Sketch by Viktor BOGORAD
Bekirova put the first Russian annexation of Crimea on a par with the deportation of the Crimean Tatars in the mid-20th century. “A large-scale tragedy which contemporaries stayed unaware of,” was her take on that event. According to Bekirova, it marked the beginning of the “latent genocide” of the Tatars by Russia, which continues to this day. “For a hundred years after the annexation, our people were forced to think only of survival,” she said, adding that people “were leaving their land out of despair and humiliation,” and the peak of the emigration of the Tatars occurred immediately after the Crimean War of 1853-56. “Without the events of 1783, there would be no tragedy of 1944,” Bekirova summed up.
Korolenko went even further in drawing parallels between Catherine the Second’s time and our own. According to him, then as now, the annexation of Crimea was only part of a larger plan – in the earlier case, it was the “Greek project,” that is, the idea of reviving Byzantium (which has remained a mere project ever since). “Authoritarian powers are like that, they do not care about the lives of their own citizens,” Korolenko said, and explained that Crimea had a value for the empire of Catherine only as a military base, and the country’s foreign policy was determined by court intrigues. For instance, the “Greek project” was relevant only as long as the powerful Prince Grigory Potemkin was behind it. After the favor of Catherine was won by her new lover Platon Zubov, the external expansion of the empire was redirected elsewhere, to the conquest of Persia. The end of these palace intrigues came only with the death of Catherine in 1796.

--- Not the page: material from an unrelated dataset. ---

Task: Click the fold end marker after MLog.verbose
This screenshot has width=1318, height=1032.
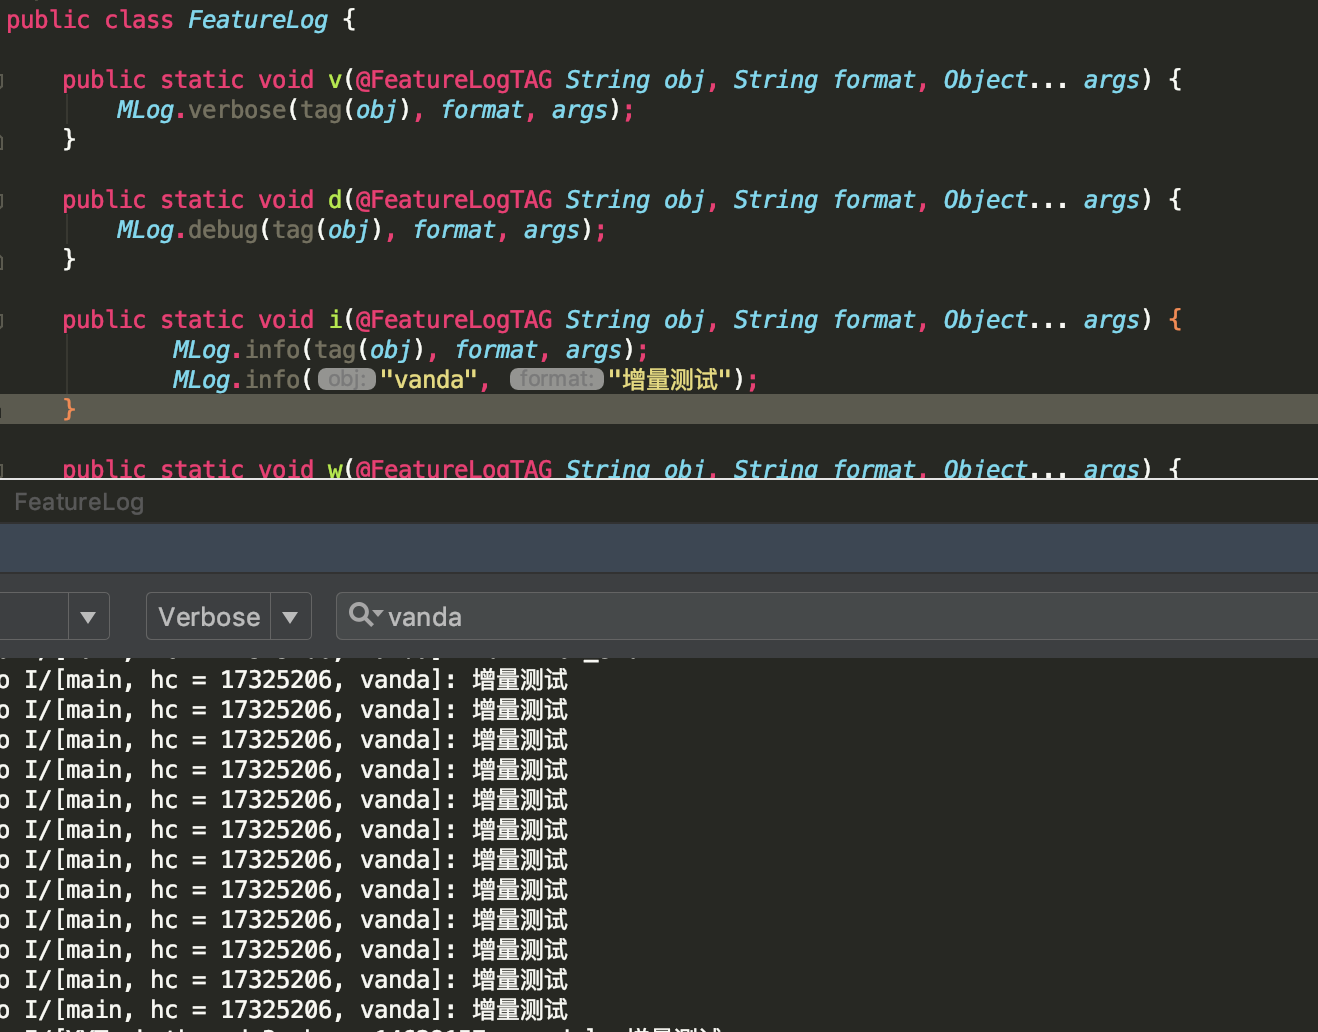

Korolenko saw another parallel with the present time in the fact that Crimea was “flooded with money” in 1783. In the 18th century, Potemkin managed to corrupt the Crimean elite, both religious and political, the latter led by the last Khan Sahin Giray, which ensured the easy absorption of Crimea by Russia. In the 21st century, Russia failed to bribe the Tatar elite, but there was no need for it, as they bribed the autonomy’s top officials instead. Korolenko believes that this factor played the main role in the annexation of the peninsula by Russia, as only about 40 percent of its population participated in the so-called “referendum.”
The historian also posed another question: what to do after the envisioned return of Crimea? “We should not go there unprepared,” stressed Korolenko.
However, no proposals on preparing for this were made in the course of the discussion, even though we know that The Power of Law public movement, led by Crimean Andrii Senchenko, is actively working in this direction. That organization has already submitted the draft law “On Forgiveness” for public debate, and announced that it will submit another draft law soon, entitled “On the Transition Period.” These documents aim precisely to answer the question: what to do with our territories after deoccupation?
Umerov informed the audience that although a majority of Crimeans are still far from being anti-Russian, dissatisfaction is growing in the peninsula: starting in 2015, Crimea has been turning into a neglected region of Russia, the promised investment has not arrived, the growth of salaries and pensions has either stalled or failed to meet expectations. Such sentiments now dominate in the peninsula.